Dataset items:
-------------------------

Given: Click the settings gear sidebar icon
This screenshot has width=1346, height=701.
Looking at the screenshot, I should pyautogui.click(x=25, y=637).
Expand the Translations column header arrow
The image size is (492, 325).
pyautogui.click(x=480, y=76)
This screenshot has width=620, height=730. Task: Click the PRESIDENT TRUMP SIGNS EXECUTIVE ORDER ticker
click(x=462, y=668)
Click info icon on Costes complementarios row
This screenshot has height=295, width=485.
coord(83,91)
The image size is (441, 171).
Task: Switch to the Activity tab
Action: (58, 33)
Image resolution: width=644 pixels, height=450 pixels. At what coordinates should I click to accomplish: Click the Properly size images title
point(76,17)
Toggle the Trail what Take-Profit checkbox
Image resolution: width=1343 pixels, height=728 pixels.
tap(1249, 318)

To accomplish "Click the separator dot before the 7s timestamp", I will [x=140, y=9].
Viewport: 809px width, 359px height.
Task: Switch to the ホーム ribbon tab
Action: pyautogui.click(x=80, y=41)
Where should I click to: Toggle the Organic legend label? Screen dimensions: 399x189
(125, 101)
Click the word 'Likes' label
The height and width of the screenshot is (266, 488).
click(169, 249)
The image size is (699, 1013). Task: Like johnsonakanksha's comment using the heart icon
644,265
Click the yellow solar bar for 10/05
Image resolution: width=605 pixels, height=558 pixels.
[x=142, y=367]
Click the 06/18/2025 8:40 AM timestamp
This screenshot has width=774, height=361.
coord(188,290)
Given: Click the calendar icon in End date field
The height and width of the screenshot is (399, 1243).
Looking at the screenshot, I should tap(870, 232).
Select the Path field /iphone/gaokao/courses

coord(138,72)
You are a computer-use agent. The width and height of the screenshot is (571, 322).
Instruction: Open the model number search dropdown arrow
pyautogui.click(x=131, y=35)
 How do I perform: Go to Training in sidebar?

-------------------------

Action item: Each entry should be retyped exactly as given.

Solved exercise:
Given: Click the settings gear sidebar icon
This screenshot has width=1346, height=701.
Looking at the screenshot, I should pyautogui.click(x=25, y=637).
Expand the Translations column header arrow
The image size is (492, 325).
pyautogui.click(x=480, y=76)
This screenshot has width=620, height=730. Task: Click the PRESIDENT TRUMP SIGNS EXECUTIVE ORDER ticker
click(x=462, y=668)
Click info icon on Costes complementarios row
This screenshot has height=295, width=485.
coord(83,91)
The image size is (441, 171).
Task: Switch to the Activity tab
Action: (58, 33)
Image resolution: width=644 pixels, height=450 pixels. At what coordinates should I click to accomplish: Click the Properly size images title
point(76,17)
Toggle the Trail what Take-Profit checkbox
Image resolution: width=1343 pixels, height=728 pixels.
tap(1249, 318)

To accomplish "Click the separator dot before the 7s timestamp", I will [x=140, y=9].
Viewport: 809px width, 359px height.
Task: Switch to the ホーム ribbon tab
Action: pyautogui.click(x=80, y=41)
Where should I click to: Toggle the Organic legend label? Screen dimensions: 399x189
(125, 101)
Click the word 'Likes' label
The height and width of the screenshot is (266, 488).
click(169, 249)
The image size is (699, 1013). Task: Like johnsonakanksha's comment using the heart icon
644,265
Click the yellow solar bar for 10/05
Image resolution: width=605 pixels, height=558 pixels.
[x=142, y=367]
Click the 06/18/2025 8:40 AM timestamp
This screenshot has width=774, height=361.
coord(188,290)
Given: Click the calendar icon in End date field
The height and width of the screenshot is (399, 1243).
Looking at the screenshot, I should tap(870, 232).
Select the Path field /iphone/gaokao/courses

coord(138,72)
You are a computer-use agent. The width and height of the screenshot is (571, 322).
Instruction: Open the model number search dropdown arrow
pyautogui.click(x=131, y=35)
 How do I perform: Go to Training in sidebar?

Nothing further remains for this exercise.